On Monday, March 28, I attended the first session in a ten week photography class at Photo Center NW in Capitol Hill, Seattle. Each week we will be given an assignment and need to produce a contact sheet with our top 20 photos. Of those 20, we must pick our three favorites and make 8×10 prints to be discussed and critiqued in the next class session. My intent is to pick at least one of those top three and post it here.

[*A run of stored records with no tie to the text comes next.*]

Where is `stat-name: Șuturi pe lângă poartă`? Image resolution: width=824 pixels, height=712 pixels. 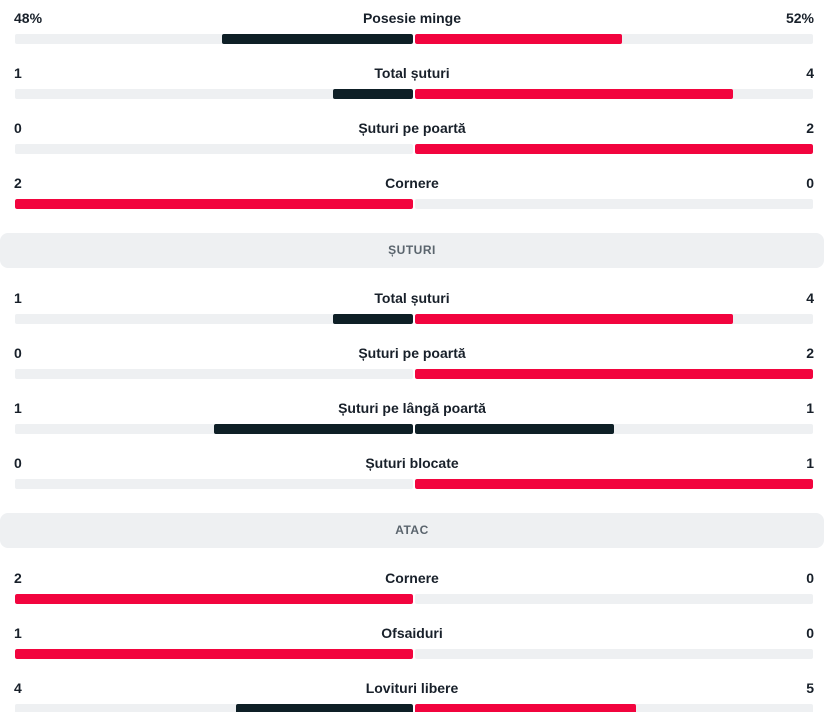
stat-name: Șuturi pe lângă poartă is located at coordinates (412, 408).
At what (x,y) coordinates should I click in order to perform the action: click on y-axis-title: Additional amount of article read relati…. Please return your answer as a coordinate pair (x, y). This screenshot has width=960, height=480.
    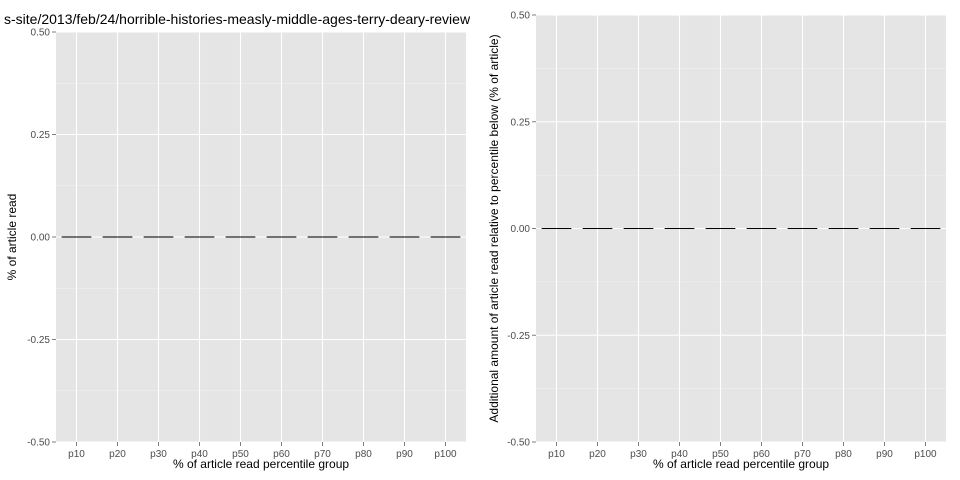
    Looking at the image, I should click on (494, 228).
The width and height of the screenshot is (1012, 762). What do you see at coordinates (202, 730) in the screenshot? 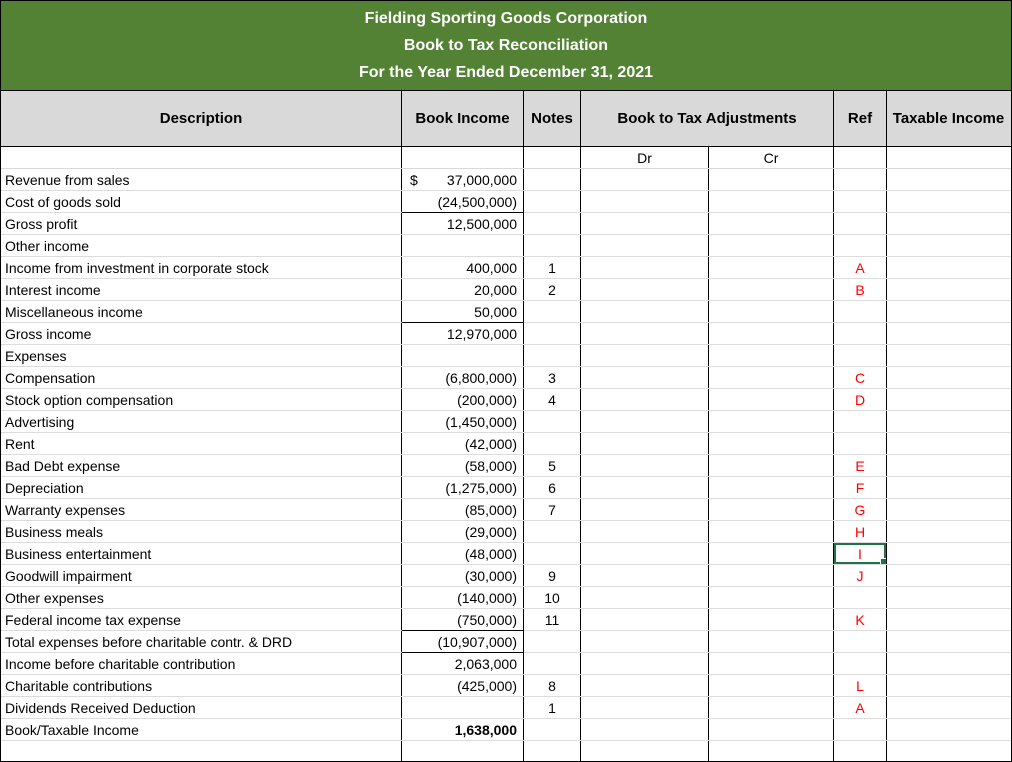
I see `cell-description: Book/Taxable Income` at bounding box center [202, 730].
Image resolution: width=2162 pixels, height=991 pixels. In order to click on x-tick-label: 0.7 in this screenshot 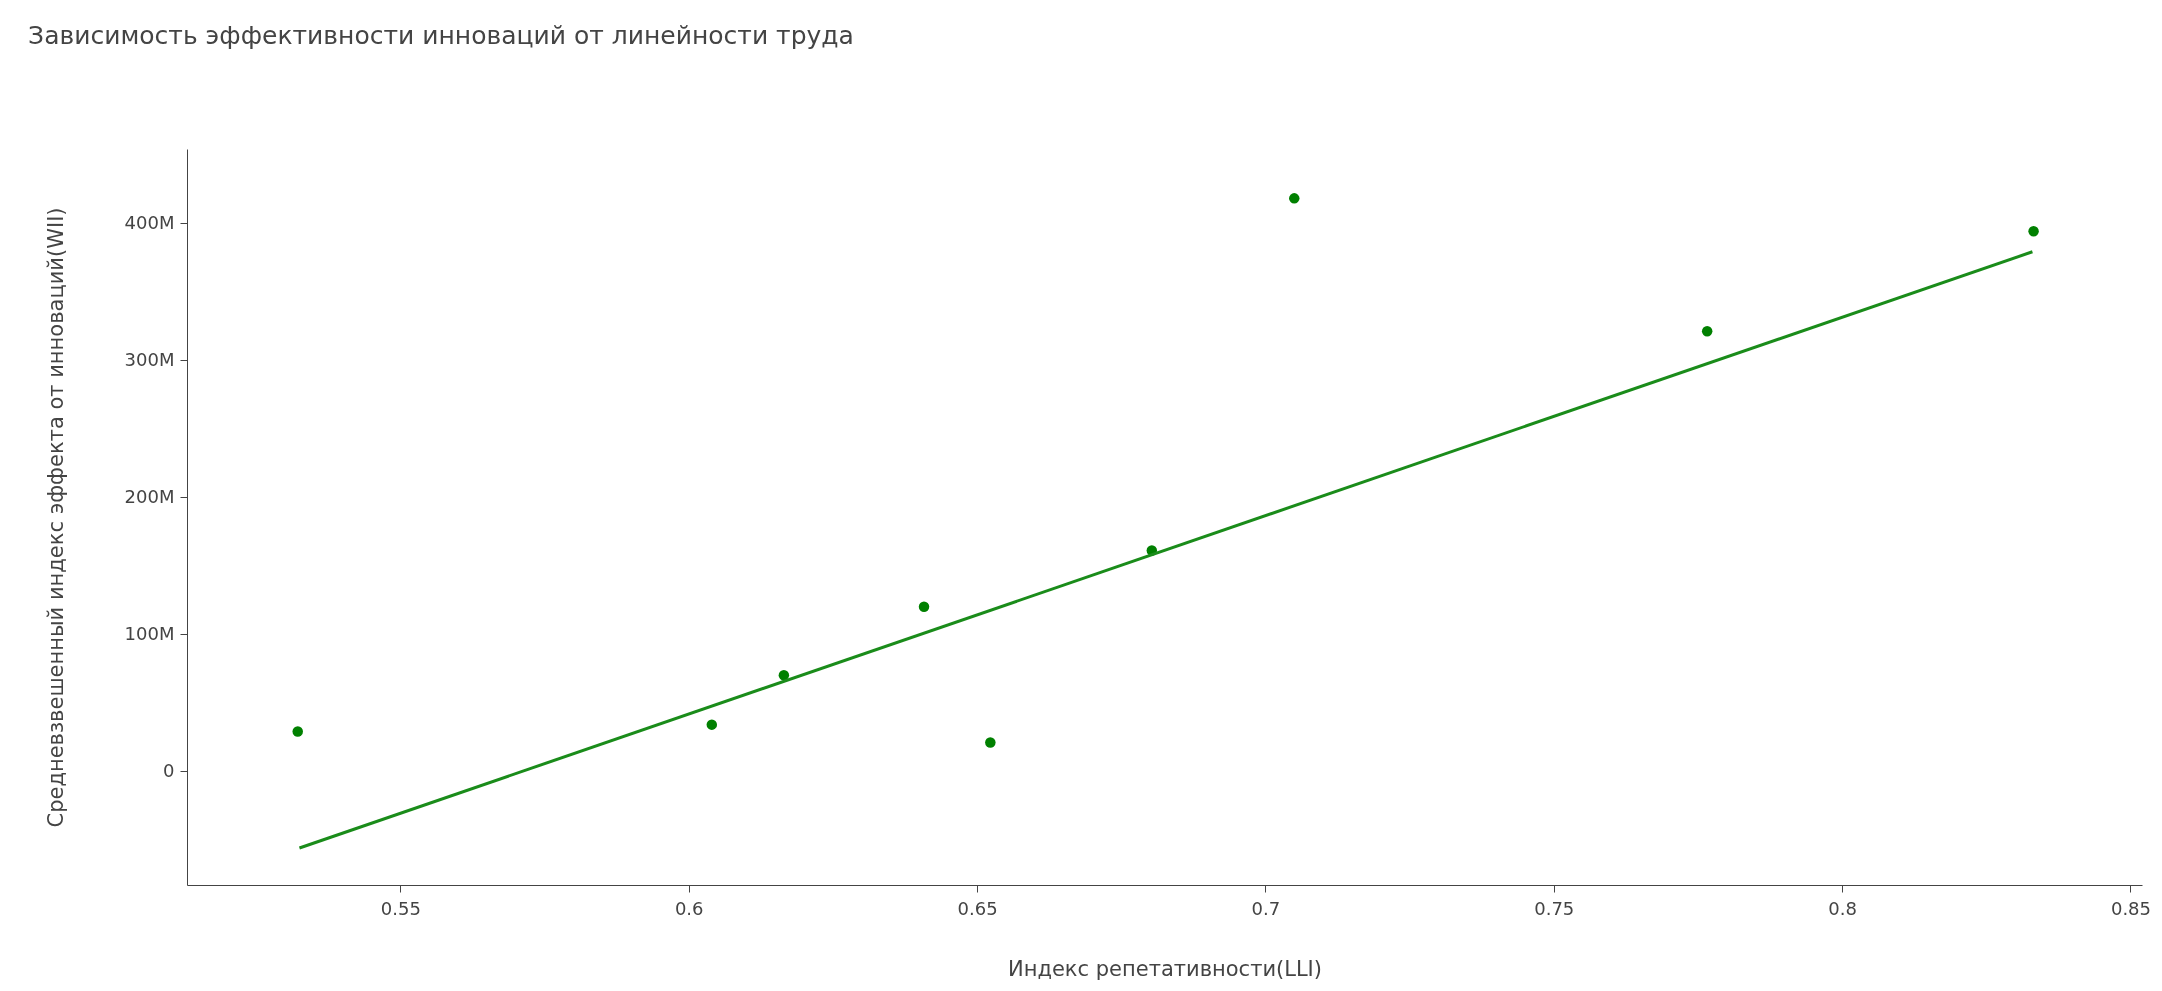, I will do `click(1266, 908)`.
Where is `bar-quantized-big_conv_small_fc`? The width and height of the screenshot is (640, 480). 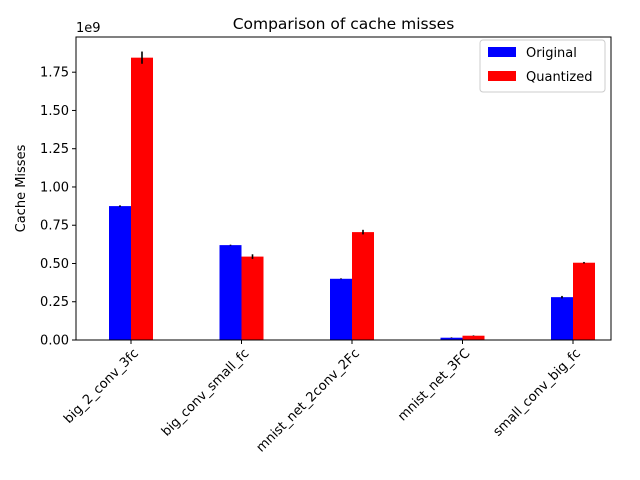
bar-quantized-big_conv_small_fc is located at coordinates (252, 298).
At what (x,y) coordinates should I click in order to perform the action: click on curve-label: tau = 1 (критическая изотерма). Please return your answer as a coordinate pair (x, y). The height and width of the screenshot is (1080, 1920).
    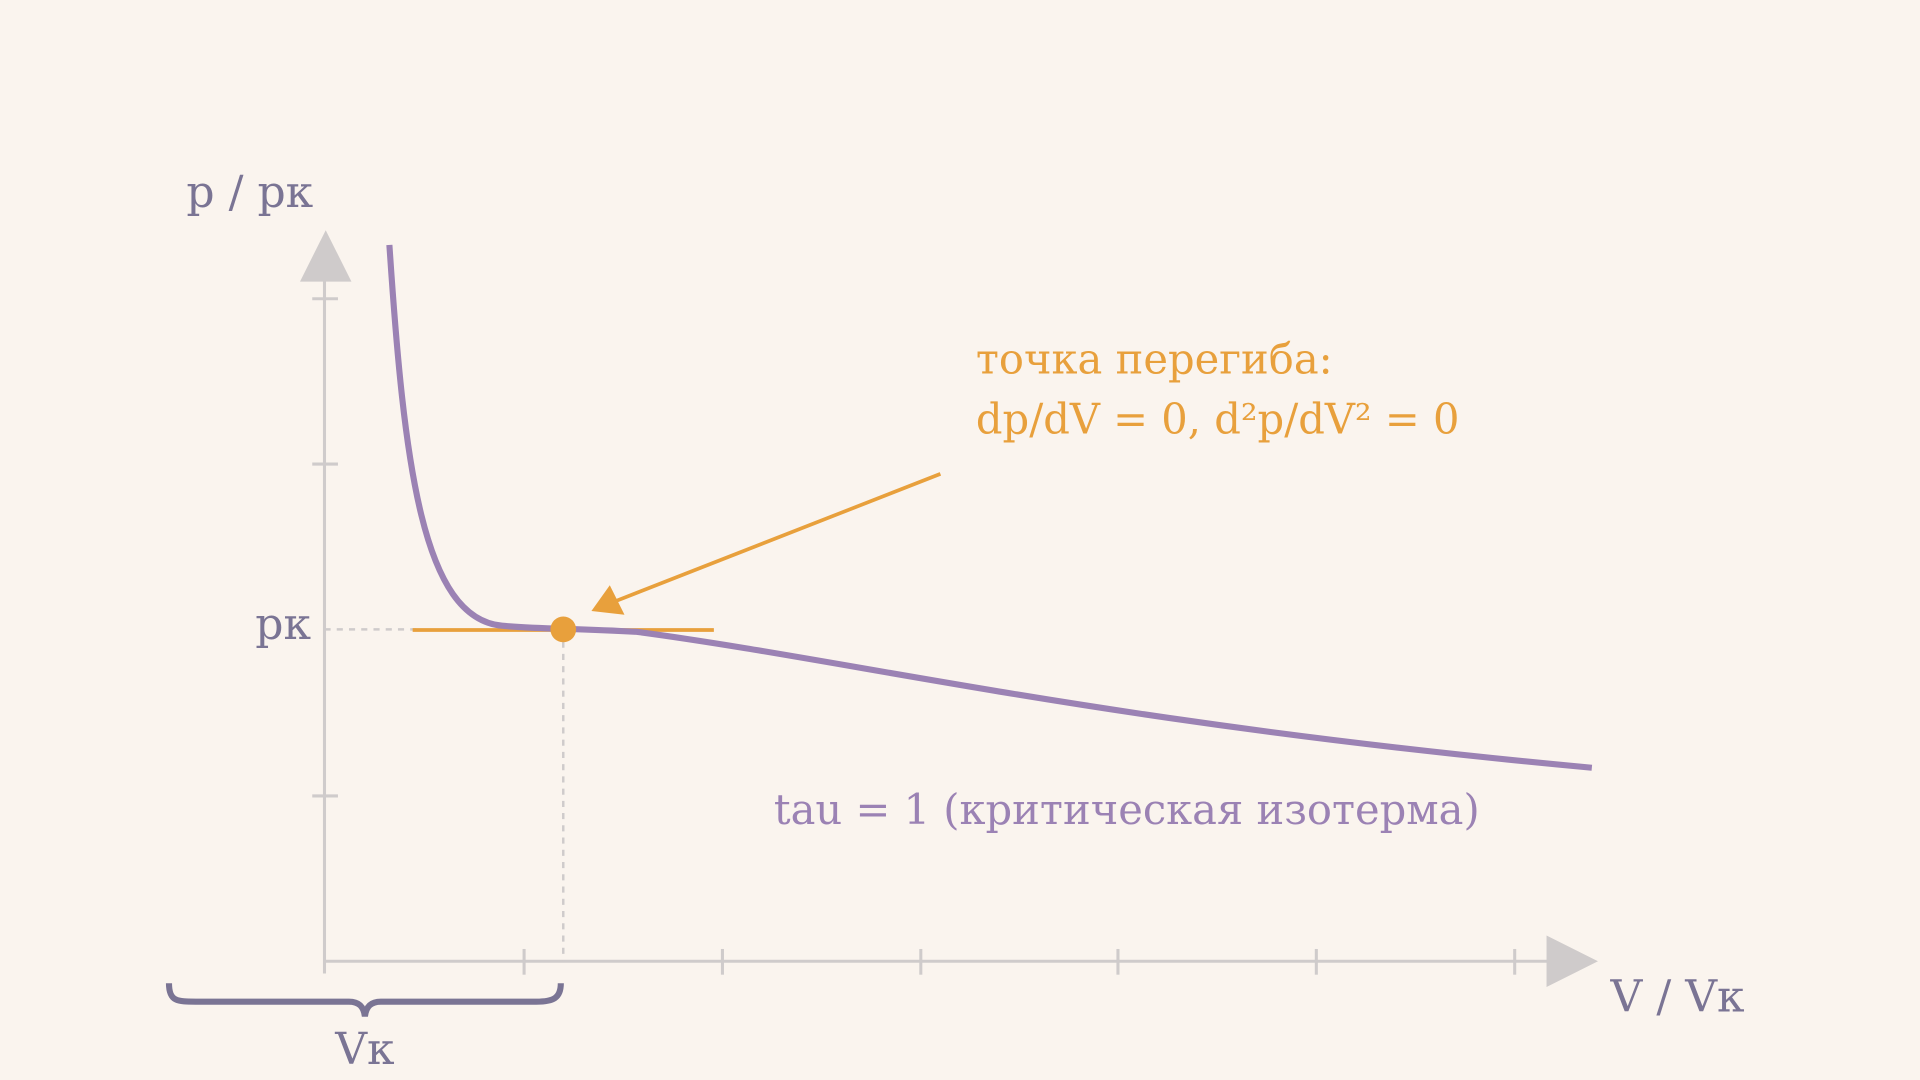
    Looking at the image, I should click on (1127, 810).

The assignment this week was rather open – just go take lots of shots using only manual settings. I actually have preferred to use manual settings since I started shooting with a SLR, so that was nothing new for me. But what was new was also turning off the auto-focus. I’d played around with it a little with old lenses, but not when using my main lens. It took some getting used to, but once I did, I found myself liking it a lot. It forces me to slow down and really pay a lot more attention to what is in the frame, how it is composed, and just what is it I’m trying to capture. I may continue focusing manually when it’s appropriate. Though I learned that it will definitely take some skill and practice (or a fast switch to auto) to successfully capture that flock of birds that blurred past me unexpectedly.
This week’s choice was taken on a damp and dreary Seattle spring day. I had been hoping for some dry weather to take some shots downtown at the public library (love those geometric patterns and lines). But the weather was not going to cooperate so that will have to wait for another day. About an hour before sunset I decided to just throw on my rain coat and head to Beach Drive in West Seattle.
I started out with lots of boring shots of gray water, a gray rocky beach with a nice gray sky and not much else. Until I stopped looking at the scene as a whole and tried looking more closely.
Even before I got this home and on my computer I knew that it was going to end up being black and white. On such a dreary day, it was practically monochrome already.